« Quand j’dois bosser
Alerte rouge
La gueule pétée
Alerte rouge
Quand j’suis défoncé
Alerte rouge
Quand j’suis énervé
Alerte rouge »
Ljubljana, milieu des années quatre-vingt. Youri « La Taupe » et ses potes découvrent la culture punk dans une Yougoslavie apathique qui n’a pas encore compris que Tito et son idéologie étaient morts. Suivant au mot leur nouvelle idole Johnny Rotten, ils ne voient pas de futur possible pour eux. Vingt ans plus tard, dans ce qui est devenu la capitale de la Slovénie, ils doivent bien se faire une raison, ils avaient tort. Par contre, si leur petit pays a échappé au pire – les guerres fratricides qui ont mis leurs anciens compatriotes à feu et à sang -, le temps ne leur a pas fait de cadeau. Bien que les vertèbres ne suivent plus et que la musique de la génération d’aujourd’hui se résume à du boucan indigeste : « Punk un jour, punk toujours ! »

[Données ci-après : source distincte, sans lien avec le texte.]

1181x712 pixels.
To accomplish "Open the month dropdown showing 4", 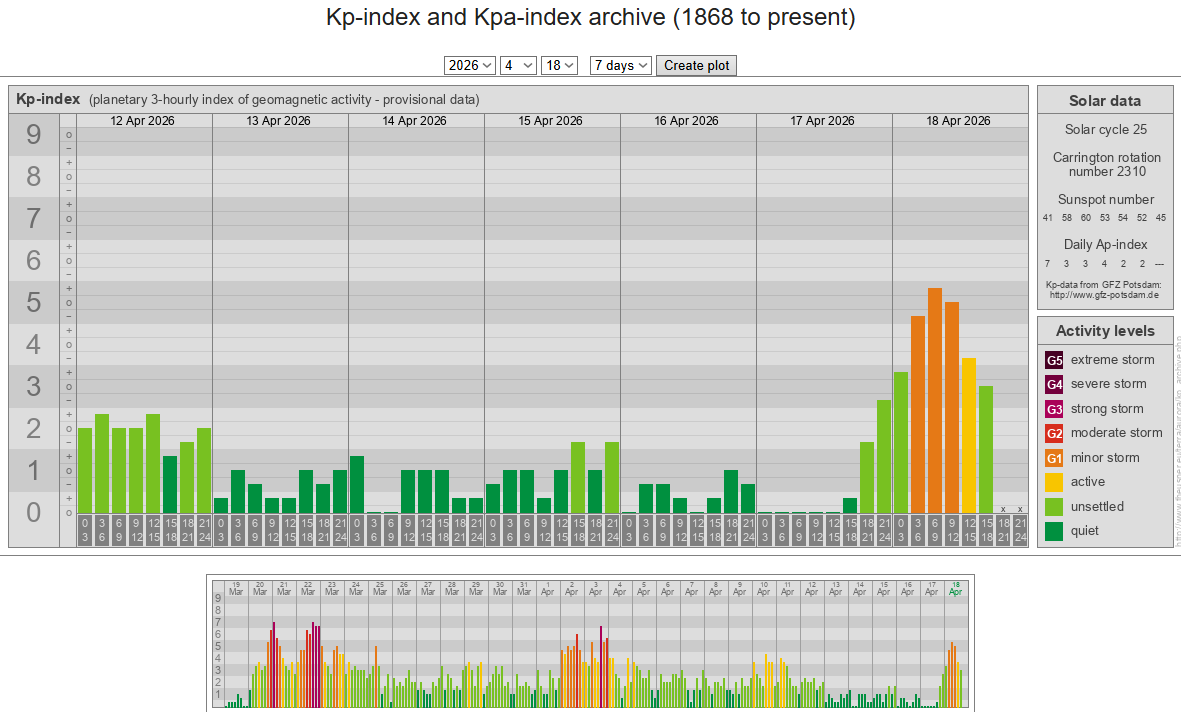I will point(518,65).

Dans Alerte Rouge, Tomaž Labrič TBC se remémore son adolescence par l’intermédiaire d’un alter-ego sympathique et souligne particulièrement le rôle que le rock a joué sur son développement personnel. Disques de contrebande, car occidentaux et décadents, beaucoup de système D pour s’attifer d’un look destroy de circonstance, pas mal d’embrouilles avec les autorités et les bandes rivales, il fallait du courage pour être un rebelle dans les Balkans ! En fin de compte et au-delà de la géographie et des époques, les pérégrinations de La Taupe et ses amis ne diffèrent que très peu de celles des héros de Baru, Jano ou Margerin : concerts pourraves, râteaux mémorables et cuites à répétition. « Il faut bien que jeunesse se passe, ma pauvre dame. »
Également très similaire pour ne pas dire universel, le regard vers le passé que porte le protagoniste principal maintenant adulte et père de famille. Les Slovènes ont eu de la chance, pas de conflit destructeur et une certaine stabilité politique, mais quel quotidien ennuyeux ! Là aussi, le constat auquel arrive l’auteur de Fables de Bosnie n’est guère original : ici comme ailleurs, tout le monde vieillit et, à un moment ou un autre, est obligé de trahir les idéaux de ses dix-huit ans. Heureusement, les portraits que le scénariste dressent de lui-même et de ses compagnons d’alors s’avèrent excellemment pensés. Untel, qui n’était pas un enfant de chœur, est un politicien surfant sur l’extrême droite, un autre, déjà retors à l’origine, continue d’entretenir des trafics louches, tandis que la belle Suzi, elle qui savait si habilement user de ses charmes pour parvenir à ses fins, comprend à travers ses filles ce qu’elle faisait subir à ses proches. Et ce brave La Taupe ? Un peu comme le Lucien de cinquante piges, il a toujours la banane et pas mal de surpoids à cacher ! Ouille ouille ouille, le « reality-check » se montre impitoyable.
Recueil d’histoires courtes écrites de 1996 à 2010, Alerte Rouge oscille entre l’excellent et le moyen (surtout au niveau graphique). Par contre, sa franchise et son ton débridé rendent la lecture prenante et des plus réjouissantes.